[SERVER-31461] Resmoke stepdown hook should deal with NotMaster errors Created: 09/Oct/17  Updated: 30/Nov/17  Resolved: 30/Nov/17

Status: Closed
Project: Core Server
Component/s: Testing Infrastructure
Affects Version/s: None
Fix Version/s: None

Type: Improvement Priority: Major - P3
Reporter: Ian Boros Assignee: Max Hirschhorn
Resolution: Won't Fix Votes: 0
Labels: None
Remaining Estimate: Not Specified
Time Spent: Not Specified
Original Estimate: Not Specified

Issue Links:
Depends
is depended on by SERVER-30979 Run the fuzzer with CSRS primary step... Closed
Duplicate
is duplicated by SERVER-31532 Change error message to start with "n... Closed
Related
Sprint: TIG 2017-10-23, TIG 2017-11-13
Participants:

 Description   

Right now it seems like the stepdown thread's main loop doesn't wait for a new primary to be elected before sending another replSetStepDown command. This means that it's possible to send a replSetStepDown command to a server that's not a primary, and thus to receive a NotMaster error. Here's an example of a patch build where this happens (search for "not primary"):

https://evergreen.mongodb.com/task_log_raw/mongodb_mongo_master_windows_64_2k8_ssl_jstestfuzz_concurrent_sharded_continuous_stepdown_patch_9e72a50f1ede62ab9f5899cf8f10dd93ca0c45d1_59d7e4d5e3c3312e74002b4d_17_10_06_20_18_01/0?type=T&text=true

I think the StepDownThread should deal with these NotMaster errors and ignore them, just as it does with "connection failure" errors.

Another solution would be for the thread to wait until a primary is elected before stepping a node down.



 Comments   
Comment by Max Hirschhorn [ 30/Nov/17 ]

We're planning to switch to using ReplicaSetFixture.get_primary() instead of relying on PyMongo to do server selection as part of the changes for SERVER-30979, so the work described by this ticket is no longer necessary.

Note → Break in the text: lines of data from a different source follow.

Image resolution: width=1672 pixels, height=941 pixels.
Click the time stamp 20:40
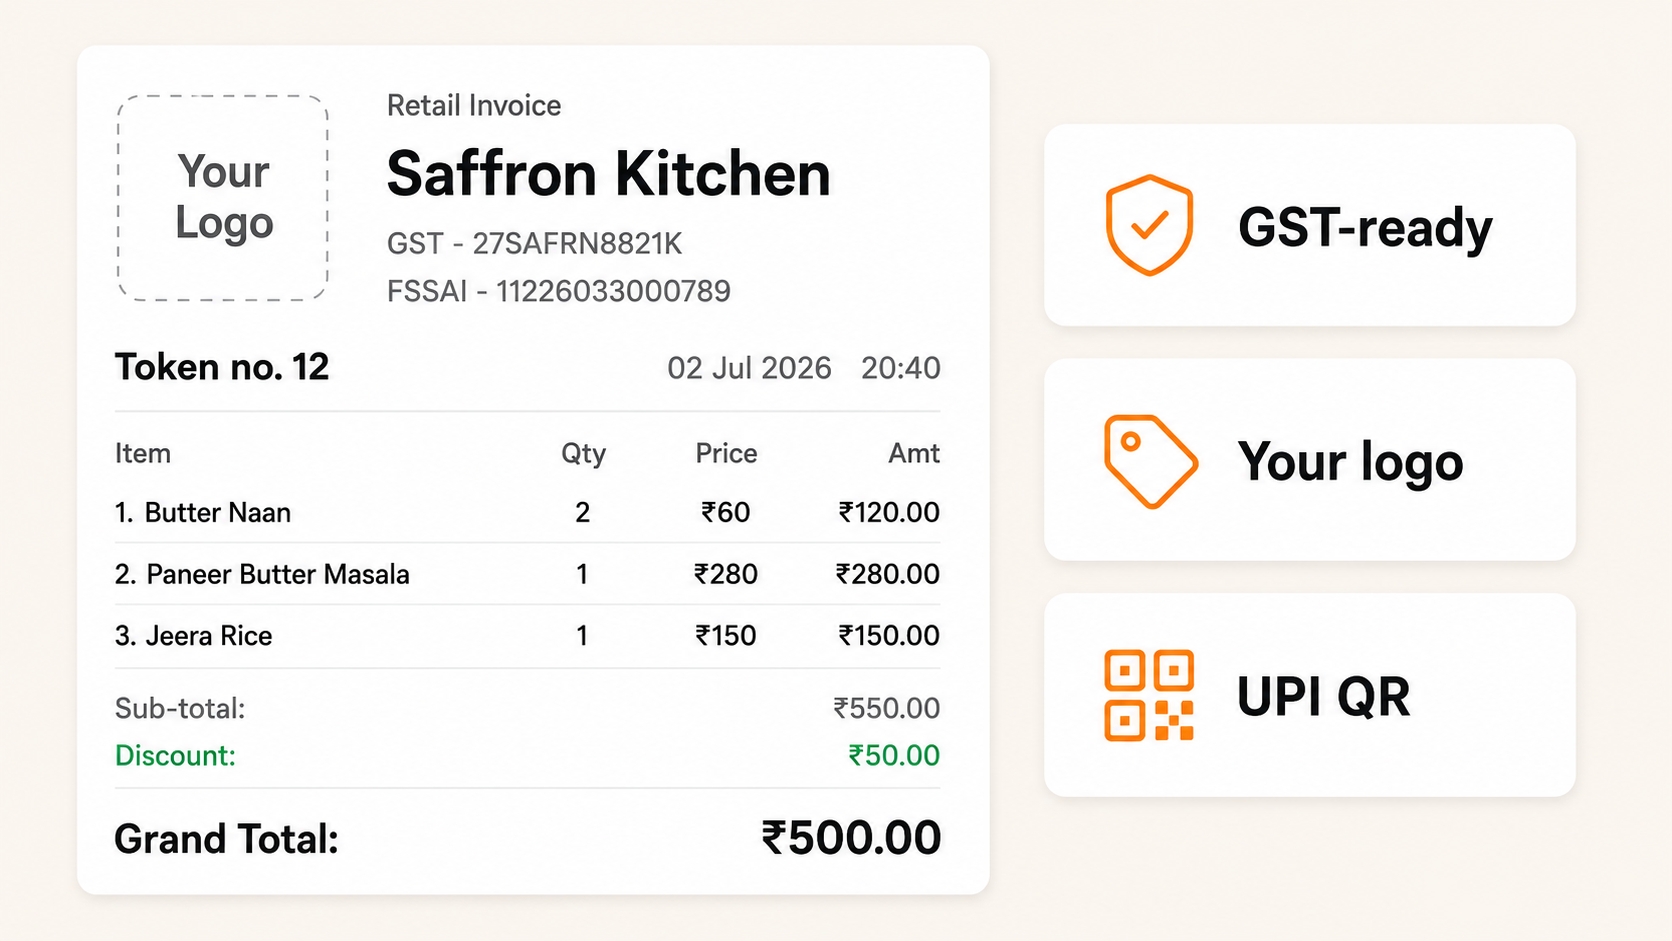(901, 368)
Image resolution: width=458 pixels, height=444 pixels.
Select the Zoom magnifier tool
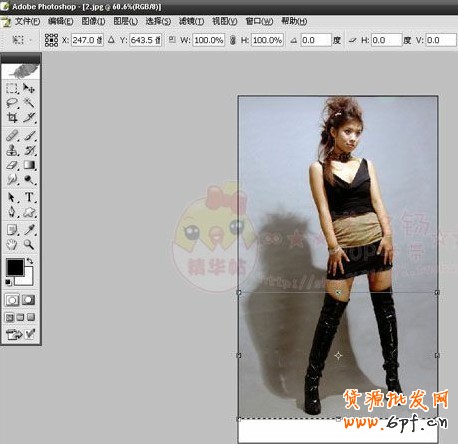coord(29,244)
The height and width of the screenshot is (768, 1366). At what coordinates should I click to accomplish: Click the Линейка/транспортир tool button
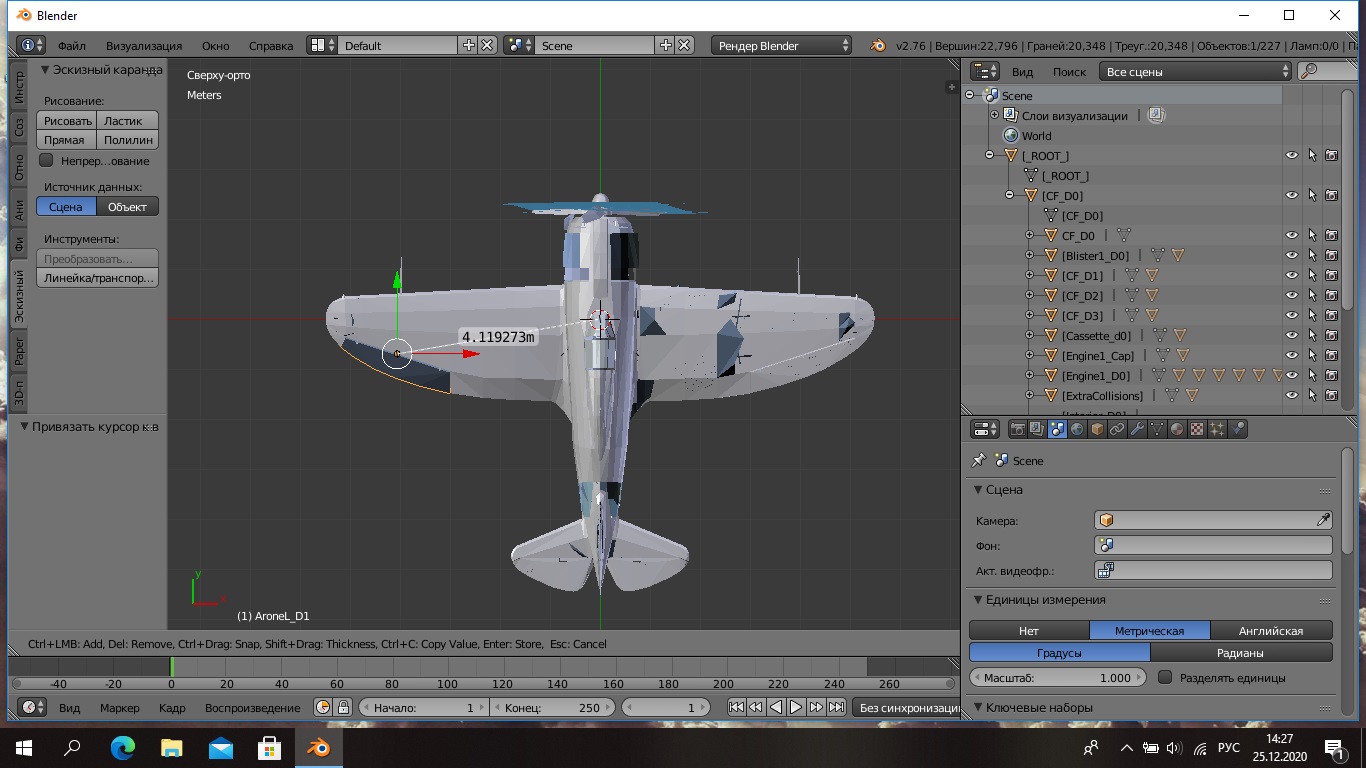(x=98, y=279)
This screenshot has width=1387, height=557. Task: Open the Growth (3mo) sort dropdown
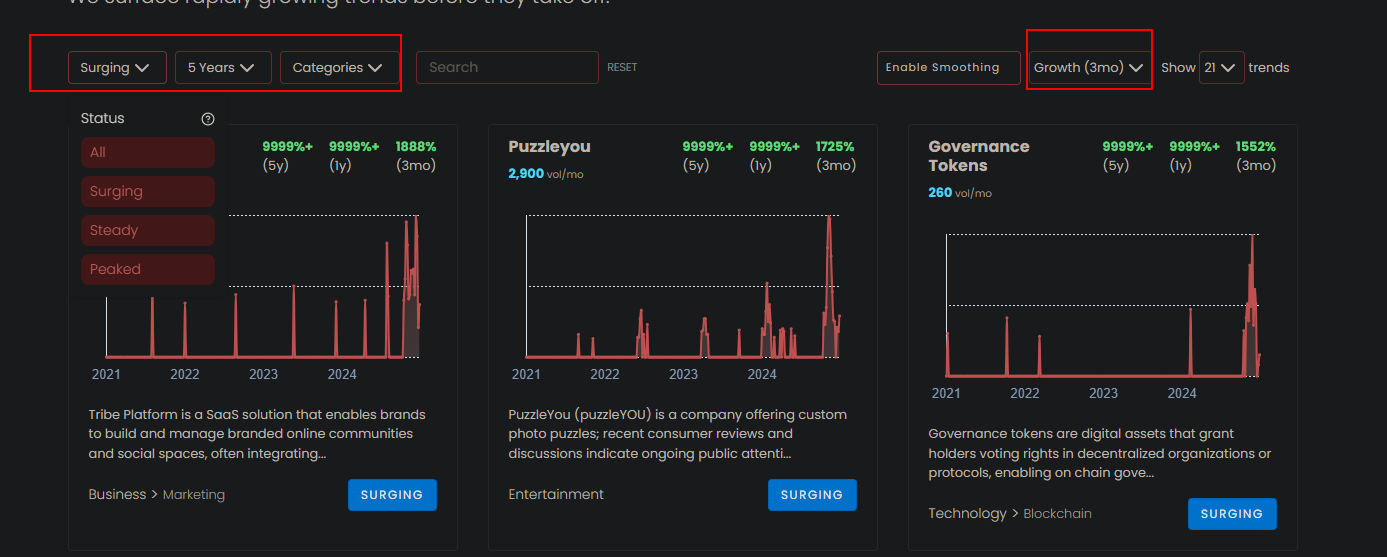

Comment by Ian Boros [ 13/Oct/17 ]

Per max.hirschhorn's comment here I'll change the error handling code to deal with several other types of exceptions.

Comment by Max Hirschhorn [ 09/Oct/17 ]

The StepdownThread attempts to leverage pymongo's server discovery in order to send the "replSetStepDown" command to the current primary. It doesn't appear that the primary of the CSRS decided to step down on its own as we were about to send the "replSetStepDown" command, so I don't have an explanation for why PyMongo raised an OperationFailure exception.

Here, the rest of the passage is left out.